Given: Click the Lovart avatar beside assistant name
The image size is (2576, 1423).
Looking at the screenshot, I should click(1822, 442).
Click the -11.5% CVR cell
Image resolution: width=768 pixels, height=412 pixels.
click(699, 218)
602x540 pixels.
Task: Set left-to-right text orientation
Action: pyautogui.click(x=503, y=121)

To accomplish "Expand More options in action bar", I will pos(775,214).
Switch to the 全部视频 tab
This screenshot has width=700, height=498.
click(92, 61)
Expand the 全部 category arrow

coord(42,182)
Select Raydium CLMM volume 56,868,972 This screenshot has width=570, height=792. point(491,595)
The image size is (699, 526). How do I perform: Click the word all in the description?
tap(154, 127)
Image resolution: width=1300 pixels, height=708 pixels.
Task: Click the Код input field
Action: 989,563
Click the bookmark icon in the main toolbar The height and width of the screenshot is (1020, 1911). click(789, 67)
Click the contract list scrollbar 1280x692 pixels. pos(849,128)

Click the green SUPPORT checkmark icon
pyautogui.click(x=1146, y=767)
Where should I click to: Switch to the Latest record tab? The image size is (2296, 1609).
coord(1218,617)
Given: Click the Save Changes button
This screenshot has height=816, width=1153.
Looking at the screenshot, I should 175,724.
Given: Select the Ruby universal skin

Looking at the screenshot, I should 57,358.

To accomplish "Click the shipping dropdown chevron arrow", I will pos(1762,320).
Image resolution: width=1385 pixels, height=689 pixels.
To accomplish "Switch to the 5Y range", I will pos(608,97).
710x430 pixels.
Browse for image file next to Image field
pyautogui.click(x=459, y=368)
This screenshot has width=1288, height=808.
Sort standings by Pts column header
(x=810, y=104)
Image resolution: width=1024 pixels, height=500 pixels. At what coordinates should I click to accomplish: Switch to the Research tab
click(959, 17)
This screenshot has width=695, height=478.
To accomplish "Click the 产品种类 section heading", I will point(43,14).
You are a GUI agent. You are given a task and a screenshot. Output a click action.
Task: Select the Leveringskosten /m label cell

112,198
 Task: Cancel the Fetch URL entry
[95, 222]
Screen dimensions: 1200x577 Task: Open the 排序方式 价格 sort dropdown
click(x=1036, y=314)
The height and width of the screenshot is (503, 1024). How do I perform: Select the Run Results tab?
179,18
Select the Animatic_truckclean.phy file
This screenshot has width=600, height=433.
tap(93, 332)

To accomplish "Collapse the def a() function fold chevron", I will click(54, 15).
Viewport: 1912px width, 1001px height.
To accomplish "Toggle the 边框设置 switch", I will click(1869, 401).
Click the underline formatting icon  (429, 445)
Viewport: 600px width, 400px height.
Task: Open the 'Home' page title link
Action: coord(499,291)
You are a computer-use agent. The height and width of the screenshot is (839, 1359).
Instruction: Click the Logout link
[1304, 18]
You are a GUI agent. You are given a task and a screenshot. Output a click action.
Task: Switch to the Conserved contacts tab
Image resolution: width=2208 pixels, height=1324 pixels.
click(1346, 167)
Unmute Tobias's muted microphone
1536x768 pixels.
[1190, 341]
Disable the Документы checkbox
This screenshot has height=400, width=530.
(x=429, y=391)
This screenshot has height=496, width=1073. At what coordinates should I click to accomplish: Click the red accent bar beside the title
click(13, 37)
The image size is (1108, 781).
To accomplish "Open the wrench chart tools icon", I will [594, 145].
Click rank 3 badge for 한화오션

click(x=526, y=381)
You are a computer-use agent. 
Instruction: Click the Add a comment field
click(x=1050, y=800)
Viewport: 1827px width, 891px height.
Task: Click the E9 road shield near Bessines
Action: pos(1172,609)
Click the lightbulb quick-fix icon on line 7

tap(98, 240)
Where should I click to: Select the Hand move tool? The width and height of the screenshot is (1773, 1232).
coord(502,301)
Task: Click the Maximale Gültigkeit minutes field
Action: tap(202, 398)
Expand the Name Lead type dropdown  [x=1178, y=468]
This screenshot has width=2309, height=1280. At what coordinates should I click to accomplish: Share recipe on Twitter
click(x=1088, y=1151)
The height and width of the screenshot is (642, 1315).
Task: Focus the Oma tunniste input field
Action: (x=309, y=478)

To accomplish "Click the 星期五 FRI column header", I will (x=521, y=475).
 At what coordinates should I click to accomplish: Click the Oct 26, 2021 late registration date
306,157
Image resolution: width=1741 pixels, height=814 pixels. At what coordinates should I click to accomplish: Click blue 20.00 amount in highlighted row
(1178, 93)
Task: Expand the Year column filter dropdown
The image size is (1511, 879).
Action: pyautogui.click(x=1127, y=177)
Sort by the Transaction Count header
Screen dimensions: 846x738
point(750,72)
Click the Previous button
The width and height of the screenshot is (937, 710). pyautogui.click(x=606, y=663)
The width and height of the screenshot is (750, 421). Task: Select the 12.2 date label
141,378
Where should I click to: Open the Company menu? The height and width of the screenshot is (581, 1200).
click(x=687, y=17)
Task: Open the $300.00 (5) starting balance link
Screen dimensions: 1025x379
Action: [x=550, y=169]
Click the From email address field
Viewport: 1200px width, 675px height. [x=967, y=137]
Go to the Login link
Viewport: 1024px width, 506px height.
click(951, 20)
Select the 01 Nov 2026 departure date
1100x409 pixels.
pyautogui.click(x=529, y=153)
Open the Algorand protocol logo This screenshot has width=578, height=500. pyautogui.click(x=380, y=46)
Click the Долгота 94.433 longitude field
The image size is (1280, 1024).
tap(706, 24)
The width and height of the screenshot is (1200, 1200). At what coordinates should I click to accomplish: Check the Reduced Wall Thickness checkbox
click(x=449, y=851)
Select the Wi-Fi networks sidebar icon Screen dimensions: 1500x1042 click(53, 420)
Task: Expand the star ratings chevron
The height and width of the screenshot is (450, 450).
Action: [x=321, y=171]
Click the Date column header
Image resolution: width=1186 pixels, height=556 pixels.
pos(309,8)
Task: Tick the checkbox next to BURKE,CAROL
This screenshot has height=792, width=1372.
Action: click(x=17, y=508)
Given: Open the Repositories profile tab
-----
* EXERCISE OBJECTIVE: Your task is to restate all of the records above word for word.

* RESULT:
Given: Click the Lovart avatar beside assistant name
The image size is (2576, 1423).
Looking at the screenshot, I should click(1822, 442).
Click the -11.5% CVR cell
Image resolution: width=768 pixels, height=412 pixels.
click(699, 218)
602x540 pixels.
Task: Set left-to-right text orientation
Action: pyautogui.click(x=503, y=121)

To accomplish "Expand More options in action bar", I will pos(775,214).
Switch to the 全部视频 tab
This screenshot has width=700, height=498.
click(92, 61)
Expand the 全部 category arrow

coord(42,182)
Select Raydium CLMM volume 56,868,972 This screenshot has width=570, height=792. point(491,595)
The image size is (699, 526). How do I perform: Click the word all in the description?
tap(154, 127)
Image resolution: width=1300 pixels, height=708 pixels.
Task: Click the Код input field
Action: 989,563
Click the bookmark icon in the main toolbar The height and width of the screenshot is (1020, 1911). click(789, 67)
Click the contract list scrollbar 1280x692 pixels. pos(849,128)

Click the green SUPPORT checkmark icon
pyautogui.click(x=1146, y=767)
Where should I click to: Switch to the Latest record tab? The image size is (2296, 1609).
coord(1218,617)
Given: Click the Save Changes button
This screenshot has height=816, width=1153.
Looking at the screenshot, I should 175,724.
Given: Select the Ruby universal skin

Looking at the screenshot, I should 57,358.

To accomplish "Click the shipping dropdown chevron arrow", I will pos(1762,320).
Image resolution: width=1385 pixels, height=689 pixels.
To accomplish "Switch to the 5Y range", I will pos(608,97).
710x430 pixels.
Browse for image file next to Image field
pyautogui.click(x=459, y=368)
This screenshot has width=1288, height=808.
Sort standings by Pts column header
(x=810, y=104)
Image resolution: width=1024 pixels, height=500 pixels. At what coordinates should I click to accomplish: Switch to the Research tab
click(959, 17)
This screenshot has width=695, height=478.
To accomplish "Click the 产品种类 section heading", I will point(43,14).
You are a GUI agent. You are given a task and a screenshot. Output a click action.
Task: Select the Leveringskosten /m label cell

112,198
 Task: Cancel the Fetch URL entry
[95, 222]
Screen dimensions: 1200x577 Task: Open the 排序方式 价格 sort dropdown
click(x=1036, y=314)
The height and width of the screenshot is (503, 1024). How do I perform: Select the Run Results tab?
179,18
Select the Animatic_truckclean.phy file
This screenshot has width=600, height=433.
tap(93, 332)

To accomplish "Collapse the def a() function fold chevron", I will click(54, 15).
Viewport: 1912px width, 1001px height.
To accomplish "Toggle the 边框设置 switch", I will click(1869, 401).
Click the underline formatting icon  (429, 445)
Viewport: 600px width, 400px height.
Task: Open the 'Home' page title link
Action: coord(499,291)
You are a computer-use agent. The height and width of the screenshot is (839, 1359).
Instruction: Click the Logout link
[1304, 18]
You are a GUI agent. You are given a task and a screenshot. Output a click action.
Task: Switch to the Conserved contacts tab
Image resolution: width=2208 pixels, height=1324 pixels.
click(1346, 167)
Unmute Tobias's muted microphone
1536x768 pixels.
[1190, 341]
Disable the Документы checkbox
This screenshot has height=400, width=530.
(x=429, y=391)
This screenshot has height=496, width=1073. At what coordinates should I click to accomplish: Click the red accent bar beside the title
click(13, 37)
The image size is (1108, 781).
To accomplish "Open the wrench chart tools icon", I will [594, 145].
Click rank 3 badge for 한화오션

click(x=526, y=381)
You are a computer-use agent. 
Instruction: Click the Add a comment field
click(x=1050, y=800)
Viewport: 1827px width, 891px height.
Task: Click the E9 road shield near Bessines
Action: pos(1172,609)
Click the lightbulb quick-fix icon on line 7

tap(98, 240)
Where should I click to: Select the Hand move tool? The width and height of the screenshot is (1773, 1232).
coord(502,301)
Task: Click the Maximale Gültigkeit minutes field
Action: tap(202, 398)
Expand the Name Lead type dropdown  [x=1178, y=468]
This screenshot has width=2309, height=1280. At what coordinates should I click to accomplish: Share recipe on Twitter
click(x=1088, y=1151)
The height and width of the screenshot is (642, 1315).
Task: Focus the Oma tunniste input field
Action: (x=309, y=478)

To accomplish "Click the 星期五 FRI column header", I will (x=521, y=475).
 At what coordinates should I click to accomplish: Click the Oct 26, 2021 late registration date
306,157
Image resolution: width=1741 pixels, height=814 pixels. At what coordinates should I click to accomplish: Click blue 20.00 amount in highlighted row
(1178, 93)
Task: Expand the Year column filter dropdown
The image size is (1511, 879).
Action: pyautogui.click(x=1127, y=177)
Sort by the Transaction Count header
Screen dimensions: 846x738
point(750,72)
Click the Previous button
The width and height of the screenshot is (937, 710). pyautogui.click(x=606, y=663)
The width and height of the screenshot is (750, 421). Task: Select the 12.2 date label
141,378
Where should I click to: Open the Company menu? The height and width of the screenshot is (581, 1200).
click(x=687, y=17)
Task: Open the $300.00 (5) starting balance link
Screen dimensions: 1025x379
Action: [x=550, y=169]
Click the From email address field
Viewport: 1200px width, 675px height. [x=967, y=137]
Go to the Login link
Viewport: 1024px width, 506px height.
click(951, 20)
Select the 01 Nov 2026 departure date
1100x409 pixels.
pyautogui.click(x=529, y=153)
Open the Algorand protocol logo This screenshot has width=578, height=500. pyautogui.click(x=380, y=46)
Click the Долгота 94.433 longitude field
The image size is (1280, 1024).
tap(706, 24)
The width and height of the screenshot is (1200, 1200). At what coordinates should I click to accomplish: Check the Reduced Wall Thickness checkbox
click(x=449, y=851)
Select the Wi-Fi networks sidebar icon Screen dimensions: 1500x1042 click(53, 420)
Task: Expand the star ratings chevron
The height and width of the screenshot is (450, 450).
Action: [x=321, y=171]
Click the Date column header
Image resolution: width=1186 pixels, height=556 pixels.
pos(309,8)
Task: Tick the checkbox next to BURKE,CAROL
This screenshot has height=792, width=1372.
Action: click(x=17, y=508)
Given: Open the Repositories profile tab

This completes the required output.